## [Reading passage]
________________________
The former seminary president who sparked a national debate on the impact of gays entering the Roman Catholic priesthood is now tackling another sensitive issue, adding his voice to those advocating an end to mandatory celibacy. ''Celibacy used to go with priesthood as fish went with Fridays,'' said the Reverend Donald Cozzens. ''Over the past 40 to 50 years, I would argue that more and more Catholics are questioning the need to link celibacy with priesthood.''

In his book Freeing Celibacy, Cozzens suggests there may be a way through the problem by allowing celibacy as an option but dropping it as a requirement.

Although he is taking on an institution that measures change over centuries, Cozzens--a celibate priest himself--thinks the time is right for a rethinking of celibacy. He points to the brief stir Brazilian cardinal Claudio Hummes created last year by saying the Vatican should reconsider its ban on allowing priests to marry, and the crusade to change the policy by excommunicated--and married--former archbishop Emmanuel Milingo of Zambia.

''There are a number of factors that are coming together that really beg for this question to be discussed or urge us to review mandatory celibacy,'' said Cozzens, interviewed in his office at John Carroll University in the Cleveland suburb of University Heights.
________________________
## [Collected data]
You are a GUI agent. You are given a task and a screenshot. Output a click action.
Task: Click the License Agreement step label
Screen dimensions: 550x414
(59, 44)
________________________
## [To be done]
In the passage about mandatory priestly celibacy, where was Donald Cozzens interviewed?

## [Exercise result]
In his office at John Carroll University in University Heights, a Cleveland suburb.